Dataset content »
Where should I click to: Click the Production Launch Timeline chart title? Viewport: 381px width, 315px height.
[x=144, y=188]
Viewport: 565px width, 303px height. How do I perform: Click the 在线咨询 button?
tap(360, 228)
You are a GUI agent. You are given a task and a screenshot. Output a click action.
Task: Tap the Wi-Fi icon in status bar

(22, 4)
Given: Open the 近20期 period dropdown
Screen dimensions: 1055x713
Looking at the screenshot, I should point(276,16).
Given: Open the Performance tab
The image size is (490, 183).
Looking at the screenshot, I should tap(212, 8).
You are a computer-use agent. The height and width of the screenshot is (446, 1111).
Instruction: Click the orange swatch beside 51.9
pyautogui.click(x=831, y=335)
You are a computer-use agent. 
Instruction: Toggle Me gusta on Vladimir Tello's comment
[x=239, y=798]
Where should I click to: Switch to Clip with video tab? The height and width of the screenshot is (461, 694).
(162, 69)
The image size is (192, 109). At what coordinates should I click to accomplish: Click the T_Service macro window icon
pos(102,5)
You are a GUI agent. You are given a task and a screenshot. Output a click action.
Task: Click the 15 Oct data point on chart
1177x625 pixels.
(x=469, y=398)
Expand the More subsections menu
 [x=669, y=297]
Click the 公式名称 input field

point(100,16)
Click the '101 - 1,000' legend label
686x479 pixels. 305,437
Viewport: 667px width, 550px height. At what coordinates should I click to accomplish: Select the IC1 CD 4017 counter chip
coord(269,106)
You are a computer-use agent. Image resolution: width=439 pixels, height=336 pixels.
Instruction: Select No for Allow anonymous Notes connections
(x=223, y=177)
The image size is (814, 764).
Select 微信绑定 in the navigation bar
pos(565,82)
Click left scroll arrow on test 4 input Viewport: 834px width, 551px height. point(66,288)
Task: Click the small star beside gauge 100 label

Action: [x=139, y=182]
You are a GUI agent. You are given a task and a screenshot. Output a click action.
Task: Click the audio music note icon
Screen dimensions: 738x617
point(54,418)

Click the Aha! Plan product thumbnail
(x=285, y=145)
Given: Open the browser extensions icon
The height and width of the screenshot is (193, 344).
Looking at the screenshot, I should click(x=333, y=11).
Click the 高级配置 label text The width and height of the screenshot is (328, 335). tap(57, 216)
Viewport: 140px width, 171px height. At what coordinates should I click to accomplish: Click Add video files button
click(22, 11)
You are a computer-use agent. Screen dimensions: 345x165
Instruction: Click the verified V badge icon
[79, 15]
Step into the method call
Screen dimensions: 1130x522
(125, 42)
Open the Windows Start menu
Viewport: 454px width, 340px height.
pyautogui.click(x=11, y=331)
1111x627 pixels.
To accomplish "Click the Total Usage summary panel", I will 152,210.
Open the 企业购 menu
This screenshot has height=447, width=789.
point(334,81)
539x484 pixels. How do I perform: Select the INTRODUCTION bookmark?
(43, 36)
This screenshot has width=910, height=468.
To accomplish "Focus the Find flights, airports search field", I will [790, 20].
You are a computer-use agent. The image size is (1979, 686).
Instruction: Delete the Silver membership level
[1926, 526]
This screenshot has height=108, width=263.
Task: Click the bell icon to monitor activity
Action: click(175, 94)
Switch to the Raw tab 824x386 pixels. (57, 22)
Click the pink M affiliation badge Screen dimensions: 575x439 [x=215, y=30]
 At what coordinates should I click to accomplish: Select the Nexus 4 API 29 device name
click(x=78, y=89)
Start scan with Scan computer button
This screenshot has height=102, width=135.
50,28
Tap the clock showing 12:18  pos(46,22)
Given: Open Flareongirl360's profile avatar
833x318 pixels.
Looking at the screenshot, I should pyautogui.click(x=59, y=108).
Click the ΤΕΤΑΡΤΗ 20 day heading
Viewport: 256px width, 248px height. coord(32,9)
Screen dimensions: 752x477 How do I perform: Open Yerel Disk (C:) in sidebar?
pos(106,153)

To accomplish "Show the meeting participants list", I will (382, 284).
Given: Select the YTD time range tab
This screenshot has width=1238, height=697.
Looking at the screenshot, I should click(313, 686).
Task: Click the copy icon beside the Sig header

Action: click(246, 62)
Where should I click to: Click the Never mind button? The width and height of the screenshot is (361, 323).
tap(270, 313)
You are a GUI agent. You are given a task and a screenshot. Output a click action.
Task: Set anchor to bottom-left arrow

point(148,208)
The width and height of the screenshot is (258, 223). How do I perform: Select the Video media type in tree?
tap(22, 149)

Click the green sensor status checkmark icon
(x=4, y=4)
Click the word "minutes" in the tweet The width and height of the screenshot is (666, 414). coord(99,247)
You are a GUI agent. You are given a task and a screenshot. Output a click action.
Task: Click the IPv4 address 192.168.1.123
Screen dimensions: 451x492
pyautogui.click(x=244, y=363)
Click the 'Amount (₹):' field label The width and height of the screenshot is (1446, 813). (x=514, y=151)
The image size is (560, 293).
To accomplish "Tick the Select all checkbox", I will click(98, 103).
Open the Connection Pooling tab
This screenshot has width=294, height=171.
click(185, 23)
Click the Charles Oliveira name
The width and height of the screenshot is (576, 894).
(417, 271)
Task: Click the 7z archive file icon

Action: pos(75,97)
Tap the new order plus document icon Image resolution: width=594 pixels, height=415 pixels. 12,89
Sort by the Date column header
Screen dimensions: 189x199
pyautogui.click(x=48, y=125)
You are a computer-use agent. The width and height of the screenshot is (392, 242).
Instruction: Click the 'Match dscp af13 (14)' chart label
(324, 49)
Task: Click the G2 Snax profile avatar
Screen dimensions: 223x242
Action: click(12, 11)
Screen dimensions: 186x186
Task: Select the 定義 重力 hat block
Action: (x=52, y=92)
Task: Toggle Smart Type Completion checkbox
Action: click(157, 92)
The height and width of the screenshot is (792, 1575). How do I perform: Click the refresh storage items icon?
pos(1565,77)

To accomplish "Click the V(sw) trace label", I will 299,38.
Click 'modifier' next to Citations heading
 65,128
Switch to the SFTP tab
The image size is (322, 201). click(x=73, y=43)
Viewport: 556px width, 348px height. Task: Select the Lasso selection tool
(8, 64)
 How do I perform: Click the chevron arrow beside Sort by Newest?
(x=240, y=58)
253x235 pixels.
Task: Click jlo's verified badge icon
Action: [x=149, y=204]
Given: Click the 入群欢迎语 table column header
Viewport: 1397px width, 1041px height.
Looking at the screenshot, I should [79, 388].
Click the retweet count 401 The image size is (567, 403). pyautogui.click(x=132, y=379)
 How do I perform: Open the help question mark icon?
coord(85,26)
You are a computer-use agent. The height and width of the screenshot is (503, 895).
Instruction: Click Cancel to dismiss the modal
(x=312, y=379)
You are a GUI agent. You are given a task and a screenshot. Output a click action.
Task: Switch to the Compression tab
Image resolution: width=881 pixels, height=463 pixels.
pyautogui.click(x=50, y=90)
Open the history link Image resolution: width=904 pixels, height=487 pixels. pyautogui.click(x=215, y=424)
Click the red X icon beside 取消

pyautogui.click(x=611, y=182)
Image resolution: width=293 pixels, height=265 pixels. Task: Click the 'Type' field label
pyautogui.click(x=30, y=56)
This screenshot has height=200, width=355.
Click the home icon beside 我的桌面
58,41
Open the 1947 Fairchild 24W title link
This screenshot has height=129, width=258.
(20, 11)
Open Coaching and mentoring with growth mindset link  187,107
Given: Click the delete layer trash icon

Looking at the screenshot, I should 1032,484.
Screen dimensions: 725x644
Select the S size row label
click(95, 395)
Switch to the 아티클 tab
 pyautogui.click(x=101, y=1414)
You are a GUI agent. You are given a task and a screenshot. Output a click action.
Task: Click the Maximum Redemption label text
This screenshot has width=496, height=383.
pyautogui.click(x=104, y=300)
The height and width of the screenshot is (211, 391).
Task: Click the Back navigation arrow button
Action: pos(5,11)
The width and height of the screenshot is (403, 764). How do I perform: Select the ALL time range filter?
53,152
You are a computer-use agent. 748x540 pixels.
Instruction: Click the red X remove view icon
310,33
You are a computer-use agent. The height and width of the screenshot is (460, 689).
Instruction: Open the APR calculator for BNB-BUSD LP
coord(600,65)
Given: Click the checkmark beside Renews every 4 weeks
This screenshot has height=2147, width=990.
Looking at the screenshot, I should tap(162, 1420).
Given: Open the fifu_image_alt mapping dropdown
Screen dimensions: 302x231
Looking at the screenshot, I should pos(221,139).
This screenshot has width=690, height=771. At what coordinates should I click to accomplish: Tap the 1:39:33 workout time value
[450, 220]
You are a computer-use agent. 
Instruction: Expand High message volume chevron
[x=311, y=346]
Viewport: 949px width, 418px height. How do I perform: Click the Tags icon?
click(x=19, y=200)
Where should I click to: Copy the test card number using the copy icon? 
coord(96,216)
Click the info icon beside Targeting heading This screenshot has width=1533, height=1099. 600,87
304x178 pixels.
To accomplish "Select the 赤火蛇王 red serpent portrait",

Activity »
Search the listing for the string "computer". Copy each line where it is found.

Written reply »
You are a computer-use agent. The height and width of the screenshot is (446, 1111).
You are a computer-use agent. 
You are a computer-use agent. Image resolution: width=439 pixels, height=336 pixels.
You are a computer-use agent. Screen dimensions: 345x165
You are a computer-use agent. The image size is (1979, 686).
Start scan with Scan computer button
You are a computer-use agent. The width and height of the screenshot is (392, 242).
You are a computer-use agent. The height and width of the screenshot is (503, 895).
You are a computer-use agent. 748x540 pixels.
You are a computer-use agent. The height and width of the screenshot is (460, 689).
You are a computer-use agent. 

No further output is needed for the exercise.